GLA Land and Property
- Coat of arms of the Greater London Authority
- Abbreviation: GLAP
- Predecessor: London Development Agency
- Formation: 1 April 2012
- Founder: Localism Act 2011
- Type: Statutory corporation
- Legal status: Subsidiary company
- Headquarters: Windsor House
- Location: Westminster, Greater London;
- Coordinates: 51°29′52″N 0°08′07″W﻿ / ﻿51.4978°N 0.1352°W
- Region served: London
- Field: Purchase, sale, rental and holding of land or property and development in London
- Official language: English
- Director (GLA Executive Director of Resources): Martin Clarke
- Director (GLA Executive Director Housing and Property): David Lunts
- Parent organisation: Greater London Authority

= GLA Land and Property =

GLA Land and Property (GLAP) is a subsidiary company of the Greater London Authority, holding land and other property on behalf of the Greater London Authority, under the direction of the Mayor of London.

==Formation==
The Localism Act 2011 required that the assets and liabilities of the LDA should be transferred to the Greater London Authority, and GLA Land and Property was established to take on that responsibility.

==Functions==
It was formed on 1 April 2012 as a replacement for the London Development Agency (LDA) as an arm's length corporate body to take on the assets of the LDA and other agencies, under the direction of the Mayor of London. It is one of the largest public sector landowners in London and its primary aims are to create jobs and housing. GLAP is headquartered in Windsor House, Westminster in the offices used by Transport for London.

=== Land holdings ===
As of 2026, the company holds 635 ha of land in Greater London. These land holdings transferred from the London Development Agency, London Thames Gateway Development Corporation (not including Queen Elizabeth Olympic Park) and the London part of the Homes and Communities Agency. The most significant single asset of GLAP is the Greenwich Peninsula a high proportion of the land is in East London. In addition to the land owned by GLAP, the Greater London Authority owns the considerable property portfolios of the London Fire Brigade, Metropolitan Police Service and Transport for London.

=== Schemes ===
GLAP has a goal of delivering 68,000 homes on its land by 2041.

==Governance==
The steering board that makes decisions for GLAP contains the chief of staff to the Mayor of London, and the Deputy Mayor of London for Housing, Tom Copley.

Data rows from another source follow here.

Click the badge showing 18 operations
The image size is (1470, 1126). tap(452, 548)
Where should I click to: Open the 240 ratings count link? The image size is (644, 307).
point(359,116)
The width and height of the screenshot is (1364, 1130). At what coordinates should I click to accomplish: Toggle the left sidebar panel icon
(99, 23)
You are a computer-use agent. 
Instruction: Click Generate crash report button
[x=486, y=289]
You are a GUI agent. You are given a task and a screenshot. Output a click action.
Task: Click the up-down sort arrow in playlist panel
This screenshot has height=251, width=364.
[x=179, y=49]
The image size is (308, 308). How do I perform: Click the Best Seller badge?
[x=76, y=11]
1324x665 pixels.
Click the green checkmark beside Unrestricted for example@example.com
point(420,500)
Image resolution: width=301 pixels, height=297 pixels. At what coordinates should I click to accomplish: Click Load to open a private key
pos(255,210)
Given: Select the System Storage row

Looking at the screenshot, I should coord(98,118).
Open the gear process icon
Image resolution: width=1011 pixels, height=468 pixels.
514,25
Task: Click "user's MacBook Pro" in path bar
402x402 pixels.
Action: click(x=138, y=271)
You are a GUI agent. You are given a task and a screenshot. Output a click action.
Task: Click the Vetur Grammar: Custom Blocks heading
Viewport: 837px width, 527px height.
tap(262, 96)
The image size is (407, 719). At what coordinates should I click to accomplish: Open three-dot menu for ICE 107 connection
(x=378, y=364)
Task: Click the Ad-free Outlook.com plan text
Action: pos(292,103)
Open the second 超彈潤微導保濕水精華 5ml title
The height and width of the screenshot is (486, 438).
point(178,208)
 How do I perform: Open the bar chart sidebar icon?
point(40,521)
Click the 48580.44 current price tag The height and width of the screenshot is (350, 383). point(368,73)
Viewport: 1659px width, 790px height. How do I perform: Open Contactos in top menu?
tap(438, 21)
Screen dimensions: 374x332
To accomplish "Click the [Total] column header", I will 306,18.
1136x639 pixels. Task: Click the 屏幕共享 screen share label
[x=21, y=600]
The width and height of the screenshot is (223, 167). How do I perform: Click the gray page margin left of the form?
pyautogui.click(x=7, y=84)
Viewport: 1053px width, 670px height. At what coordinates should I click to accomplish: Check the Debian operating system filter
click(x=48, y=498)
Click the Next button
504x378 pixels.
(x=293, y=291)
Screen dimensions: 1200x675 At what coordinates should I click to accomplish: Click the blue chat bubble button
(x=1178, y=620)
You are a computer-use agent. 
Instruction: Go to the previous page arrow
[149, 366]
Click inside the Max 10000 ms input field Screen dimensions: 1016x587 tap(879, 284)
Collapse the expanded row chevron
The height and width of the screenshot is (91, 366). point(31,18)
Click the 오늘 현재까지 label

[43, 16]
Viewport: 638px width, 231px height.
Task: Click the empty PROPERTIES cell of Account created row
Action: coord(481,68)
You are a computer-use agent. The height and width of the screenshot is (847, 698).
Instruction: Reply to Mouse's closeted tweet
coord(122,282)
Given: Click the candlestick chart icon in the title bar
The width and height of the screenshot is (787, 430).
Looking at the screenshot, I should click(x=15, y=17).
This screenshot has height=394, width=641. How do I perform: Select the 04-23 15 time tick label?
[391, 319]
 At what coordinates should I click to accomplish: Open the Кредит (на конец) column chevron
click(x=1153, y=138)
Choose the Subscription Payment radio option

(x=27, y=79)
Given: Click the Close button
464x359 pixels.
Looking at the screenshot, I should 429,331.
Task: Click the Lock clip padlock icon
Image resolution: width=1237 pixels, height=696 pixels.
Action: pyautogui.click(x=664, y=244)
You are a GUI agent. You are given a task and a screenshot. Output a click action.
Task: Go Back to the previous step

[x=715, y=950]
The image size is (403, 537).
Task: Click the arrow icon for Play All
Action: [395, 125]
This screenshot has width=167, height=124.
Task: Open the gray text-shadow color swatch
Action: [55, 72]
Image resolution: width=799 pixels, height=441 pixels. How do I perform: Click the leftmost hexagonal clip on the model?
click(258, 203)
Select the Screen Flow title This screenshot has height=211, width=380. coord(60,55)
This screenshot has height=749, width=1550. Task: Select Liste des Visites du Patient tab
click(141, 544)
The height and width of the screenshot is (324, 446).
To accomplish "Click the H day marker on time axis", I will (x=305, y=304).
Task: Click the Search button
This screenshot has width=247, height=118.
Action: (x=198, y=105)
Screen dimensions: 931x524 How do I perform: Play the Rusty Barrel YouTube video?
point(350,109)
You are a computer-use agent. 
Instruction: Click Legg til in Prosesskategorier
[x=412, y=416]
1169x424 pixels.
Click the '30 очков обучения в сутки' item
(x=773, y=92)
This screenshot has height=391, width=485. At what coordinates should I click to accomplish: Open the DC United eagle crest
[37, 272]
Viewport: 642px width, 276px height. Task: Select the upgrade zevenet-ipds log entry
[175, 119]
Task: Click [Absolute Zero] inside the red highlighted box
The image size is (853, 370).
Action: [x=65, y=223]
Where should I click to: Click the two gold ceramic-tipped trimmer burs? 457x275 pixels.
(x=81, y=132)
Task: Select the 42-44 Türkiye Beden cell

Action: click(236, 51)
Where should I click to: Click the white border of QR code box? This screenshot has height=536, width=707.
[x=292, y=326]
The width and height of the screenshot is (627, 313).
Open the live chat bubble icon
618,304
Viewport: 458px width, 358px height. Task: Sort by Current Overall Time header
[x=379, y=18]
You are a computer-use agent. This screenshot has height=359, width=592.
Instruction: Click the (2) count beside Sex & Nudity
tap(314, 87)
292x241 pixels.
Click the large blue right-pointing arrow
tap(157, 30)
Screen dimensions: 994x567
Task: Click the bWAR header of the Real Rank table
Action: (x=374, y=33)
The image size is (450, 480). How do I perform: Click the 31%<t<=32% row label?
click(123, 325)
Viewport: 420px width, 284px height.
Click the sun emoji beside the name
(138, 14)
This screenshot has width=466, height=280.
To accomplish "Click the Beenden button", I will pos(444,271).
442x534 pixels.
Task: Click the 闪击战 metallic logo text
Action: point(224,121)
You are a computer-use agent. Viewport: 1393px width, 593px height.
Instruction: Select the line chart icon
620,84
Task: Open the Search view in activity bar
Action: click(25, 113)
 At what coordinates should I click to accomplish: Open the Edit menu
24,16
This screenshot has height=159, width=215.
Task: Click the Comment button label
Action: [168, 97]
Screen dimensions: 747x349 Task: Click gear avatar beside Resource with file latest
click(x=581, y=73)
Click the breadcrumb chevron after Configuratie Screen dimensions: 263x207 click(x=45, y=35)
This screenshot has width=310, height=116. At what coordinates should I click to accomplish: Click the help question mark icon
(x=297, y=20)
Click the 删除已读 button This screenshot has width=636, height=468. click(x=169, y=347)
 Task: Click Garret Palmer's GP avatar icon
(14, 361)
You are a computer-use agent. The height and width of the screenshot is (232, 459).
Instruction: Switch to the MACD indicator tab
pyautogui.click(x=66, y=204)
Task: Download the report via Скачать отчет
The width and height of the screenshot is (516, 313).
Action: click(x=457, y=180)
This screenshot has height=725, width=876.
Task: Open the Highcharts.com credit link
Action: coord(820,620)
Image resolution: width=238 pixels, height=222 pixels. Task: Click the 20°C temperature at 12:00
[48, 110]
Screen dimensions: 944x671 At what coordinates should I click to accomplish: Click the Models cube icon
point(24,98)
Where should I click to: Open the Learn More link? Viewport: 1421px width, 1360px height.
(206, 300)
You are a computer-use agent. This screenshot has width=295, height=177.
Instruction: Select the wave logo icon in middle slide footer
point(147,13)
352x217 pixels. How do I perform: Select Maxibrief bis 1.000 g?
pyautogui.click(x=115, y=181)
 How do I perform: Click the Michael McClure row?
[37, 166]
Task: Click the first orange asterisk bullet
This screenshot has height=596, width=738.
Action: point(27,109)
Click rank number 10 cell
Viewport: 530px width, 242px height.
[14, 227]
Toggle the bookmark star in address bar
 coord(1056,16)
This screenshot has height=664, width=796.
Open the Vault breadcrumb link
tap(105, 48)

GLAP is held by a holding company called Greater London Authority Holdings Limited, created at the same time. Greater London Authority Holdings Limited does not trade and has no other subsidiaries.

GLAP is not permitted to borrow directly from the Public Works Loan Board, but the Greater London Authority can borrow on its behalf. This was needed because GLAP inherited a borrowing requirement of approximately £300m from the LDA. The liabilities transferred from the LDA include the costs of the compulsory purchase of land for the 2012 Olympic and Paralympic games. It is anticipated this will be repaid from the sale of other assets.

GLAP has been criticised for not paying back loans.